*** MATERIAL PROVIDED
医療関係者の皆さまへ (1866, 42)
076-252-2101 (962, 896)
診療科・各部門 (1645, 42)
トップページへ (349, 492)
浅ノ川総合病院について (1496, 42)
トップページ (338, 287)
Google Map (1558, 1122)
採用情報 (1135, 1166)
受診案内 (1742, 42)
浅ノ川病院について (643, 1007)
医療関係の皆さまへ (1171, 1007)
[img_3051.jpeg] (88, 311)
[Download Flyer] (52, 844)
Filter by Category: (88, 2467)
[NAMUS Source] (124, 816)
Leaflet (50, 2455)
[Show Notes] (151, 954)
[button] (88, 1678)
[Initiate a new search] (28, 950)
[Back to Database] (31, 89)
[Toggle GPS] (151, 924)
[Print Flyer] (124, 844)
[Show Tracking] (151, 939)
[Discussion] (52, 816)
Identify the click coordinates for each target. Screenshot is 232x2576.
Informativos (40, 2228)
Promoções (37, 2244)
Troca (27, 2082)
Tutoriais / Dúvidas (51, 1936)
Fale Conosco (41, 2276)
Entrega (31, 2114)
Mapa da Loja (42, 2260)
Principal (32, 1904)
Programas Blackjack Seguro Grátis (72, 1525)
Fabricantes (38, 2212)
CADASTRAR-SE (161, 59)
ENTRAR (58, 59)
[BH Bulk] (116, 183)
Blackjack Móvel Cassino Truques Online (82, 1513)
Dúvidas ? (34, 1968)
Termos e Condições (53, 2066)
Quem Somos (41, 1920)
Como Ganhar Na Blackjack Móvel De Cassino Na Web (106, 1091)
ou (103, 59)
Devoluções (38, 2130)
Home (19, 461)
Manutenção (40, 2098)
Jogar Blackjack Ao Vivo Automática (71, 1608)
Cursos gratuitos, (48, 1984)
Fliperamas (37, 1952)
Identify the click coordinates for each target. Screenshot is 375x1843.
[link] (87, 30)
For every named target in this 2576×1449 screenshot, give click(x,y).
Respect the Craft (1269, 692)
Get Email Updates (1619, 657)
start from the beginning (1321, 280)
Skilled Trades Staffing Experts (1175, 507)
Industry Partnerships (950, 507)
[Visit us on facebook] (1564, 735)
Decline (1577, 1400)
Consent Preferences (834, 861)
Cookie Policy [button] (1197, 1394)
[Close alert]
******
▶ **HOW TO COMPLETE THIS TASK**: Work out how many lines in the entries above include the word "Cassino". Respond with only the number.

▶ **RESPONSE**: 2